Yerel seçimlerin ilk turuna iki soru damgasını vurdu. Seçim arifesinde makineli oylamanın iptal edilmesi son anda oylarının değiştirileceği kaygısıyla seçmenleri sandık başına gitmekten caydıracak mı?
Büyük şehirlerde yönetim değişecek mi ve bu ulusal çapta siyasi güç dağılımını etkileyecek mi?
Seçim günü seçmenler açısında yeni bekleyiş ve umutla başladı. Bulgaristan’ın en yoksul bölgesi olarak bilinen il şehri Vidin’den bir anket:
"Bu şehirde daha fazla genç insanın kalması umuduyla oy kullandım…Kağıt pusulayla da oy veririm, makineyle de- nasıl karar alınırsa o şekilde oyumu kullanırım”. “Oy kullanmayacağım. Kimse beni ikna edemedi, inandırıcı gelmedi ve burada hiçbir şey yapılmıyor”.
“Daha iyiye gider umuduyla seçimlere katıldım. Ama belli mi olur.. Bir Bulgar sözü der ki: “Alıyorsun onu yavru domuzcuk, nasıl bir koca domuz çıkacağını bilemezsin”.
Vidinli vatandaşların beklentileri ülkenin diğer yerleşim yerleri için de bir genelleme niteliğinde.
"Uyuşturucu olayları olmasın, ne gerekiyorsa yapılsın, gelecek iyi olsun..”
"Temiz şehir, güzel sokaklar, spor sahaları ve lütfen beyefendi ve hanımefendiler, çalmayın! "İş olsun, çünkü şehrimiz ıssızlaştı. Belediye başkanı dürüst olsun, akıllı, sorumlu, vicdanlı ve değerler sahibi olsun… Ve yapıcı olsun..” Daha sonra politikacılar da geldi.Bazıları sandık başında tebessümle basın kameralarına poz verdi, bazıları katılım yolunda mutlaka oy kullanın, çağrılarını iletti.
Cumhurbaşkanı Rumen Radev “acilen seçim sürecine güvenin geri dönmesi” ihtiyacına vurgu yaptı. Buna rağmen büyük şehirlerde seçimlere katılım düşük kaldı. Başkentte katılım %37’lerde seyretti.
Seçim günün sona ermesi ardından siyasi bilimciler, sosyologlar, gazeteciler ve yerel seçimleri analiz etmeye çalışanlar sonuçların değerlendirmesini yapmaya başladı. Son anda makineli oylamanın iptal edilmesiyle zor bir soru işaretleri çok olan bir seçim günü yaşandı.
BNR’nin bu seçimlerde ortağı olan “Gallup İnternational Bolkan” kamuoyunu yoklama ajansı Yürütme Müdürü Parvan Siemonov şu değerlendirmede bulundu:
"Bazı noktaları vurgulamamız gerekecek.
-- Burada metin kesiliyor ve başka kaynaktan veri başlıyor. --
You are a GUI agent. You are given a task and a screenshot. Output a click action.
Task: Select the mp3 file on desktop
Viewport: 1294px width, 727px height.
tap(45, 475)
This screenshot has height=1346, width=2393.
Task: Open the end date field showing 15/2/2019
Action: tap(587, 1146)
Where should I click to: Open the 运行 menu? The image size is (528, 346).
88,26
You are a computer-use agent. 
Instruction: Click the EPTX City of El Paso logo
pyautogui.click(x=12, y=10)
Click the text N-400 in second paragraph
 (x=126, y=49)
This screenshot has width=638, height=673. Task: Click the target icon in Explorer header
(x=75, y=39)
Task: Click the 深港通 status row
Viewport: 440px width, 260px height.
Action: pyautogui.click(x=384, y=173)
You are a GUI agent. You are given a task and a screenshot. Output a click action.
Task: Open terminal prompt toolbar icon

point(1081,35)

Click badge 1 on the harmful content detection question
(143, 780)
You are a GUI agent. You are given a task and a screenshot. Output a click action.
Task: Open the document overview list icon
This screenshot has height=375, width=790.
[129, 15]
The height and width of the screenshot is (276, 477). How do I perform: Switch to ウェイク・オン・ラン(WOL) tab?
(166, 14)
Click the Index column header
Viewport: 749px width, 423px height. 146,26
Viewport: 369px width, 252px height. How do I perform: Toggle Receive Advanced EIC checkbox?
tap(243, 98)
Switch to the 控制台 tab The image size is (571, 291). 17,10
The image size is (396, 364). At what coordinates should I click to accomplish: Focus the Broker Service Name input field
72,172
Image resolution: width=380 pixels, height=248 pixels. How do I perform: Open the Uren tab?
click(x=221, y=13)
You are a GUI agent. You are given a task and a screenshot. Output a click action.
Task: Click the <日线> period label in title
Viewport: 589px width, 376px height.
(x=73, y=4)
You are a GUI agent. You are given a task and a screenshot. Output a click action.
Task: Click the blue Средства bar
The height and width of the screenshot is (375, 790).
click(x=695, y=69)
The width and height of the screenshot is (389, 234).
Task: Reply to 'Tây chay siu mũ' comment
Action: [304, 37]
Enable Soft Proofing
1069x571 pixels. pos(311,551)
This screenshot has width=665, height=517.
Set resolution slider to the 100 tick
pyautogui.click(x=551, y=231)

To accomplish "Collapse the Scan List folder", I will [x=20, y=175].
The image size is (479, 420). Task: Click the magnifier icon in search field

PP- DB Değişime Devam- Demokratik Bulgaristan koalisyonu bekleninden daha iyi bir temsil gösterdi. Makineli oylamanın iptalinden sonra, seçmenlerin seferber olduğunu düşünüyorum. “Vazrajdane” ikinci siyasi güç olarak kendini tanıtmak için belki daha bir seçim beklemeliydi. Varna ise, güçlü bir protesto, güçlü bir ceza gösteren semptomatik bir netice örneği oldu. Birinci ve ikinci aday arasında seçim sonuçlarında hiç bir fark olmadı. Şimdiye kadarki belediye başkanı GERB adayı İvan Portnih ve PP- DB adayı Blagomir Kotsev eşit oranda oy aldı ve ikinci turda yerler değişebilir.
Ülkede her yerde geçen seçimlere benzer veya altında katılım izlesek de, Varna’daki katılım 2019 yerel seçimlerden epey daha yüksek oldu.
Dolayısıyla orada ve benzeri yerlerde ikinci tur dramatik bir hal alacak. Başka bir noktaya da vurgu yapabiliriz- GERB bazı yerlerden beklenenden daha düşük bir temsil gösterdi.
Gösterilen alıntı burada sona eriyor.